Una expresión de la intimidad
Sumiso en apariencia a la demanda que de su nombre se hace, se presume que el ensayo deja ver sus propiedades en la producción de semiólogos, teólogos, juristas, historiadores, psicólogos y pedagogos, por no hablar de sociólogos, politólogos o economistas y de habilitados como yo en filosofía. Casi todos ellos invocan la palabra ensayo para rotular lo que escriben. A tanto llegó, en consecuencia, la indulgente amplitud del concepto que, a fuerza de abarcar mucho, terminó apretando poco. Poco de inconfundible, poco de literariamente específico y poco, muy poco, de cuanto fuera tan suyo en el orden del tono, del tempo, del modo de enunciación.
Es un hecho que hoy el arte de la digresión en prosa constituye algo menos que una vía muerta de la literatura. Por cierto, hay algunos escritores a contrapelo de esa tendencia general. Ellos prueban rotundamente que el ensayo que reivindico sigue siendo una práctica que no por subestimada ha dejado de cumplirse.

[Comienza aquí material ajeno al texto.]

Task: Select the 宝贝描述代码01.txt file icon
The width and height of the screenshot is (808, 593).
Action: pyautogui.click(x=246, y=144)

Al igual que para ellos, la palabra ensayo connota tanto para mí, y tanto de bueno y de literariamente imprescindible, que la sola idea de abdicar de ella se me impone, fatalmente, como renuncia a su misma sustancia; esa que Bioy Casares señaló al decir que lo propio del ensayo es “un estilo despreocupado y llano, un tono de conversación”.
¿Qué significa esto, sino intimidad? Asimismo, “por no depender de formas, y porque se parece al fluir normal del pensamiento, el ensayo es tal vez uno de los géneros perpetuos”, como recuerda Bioy.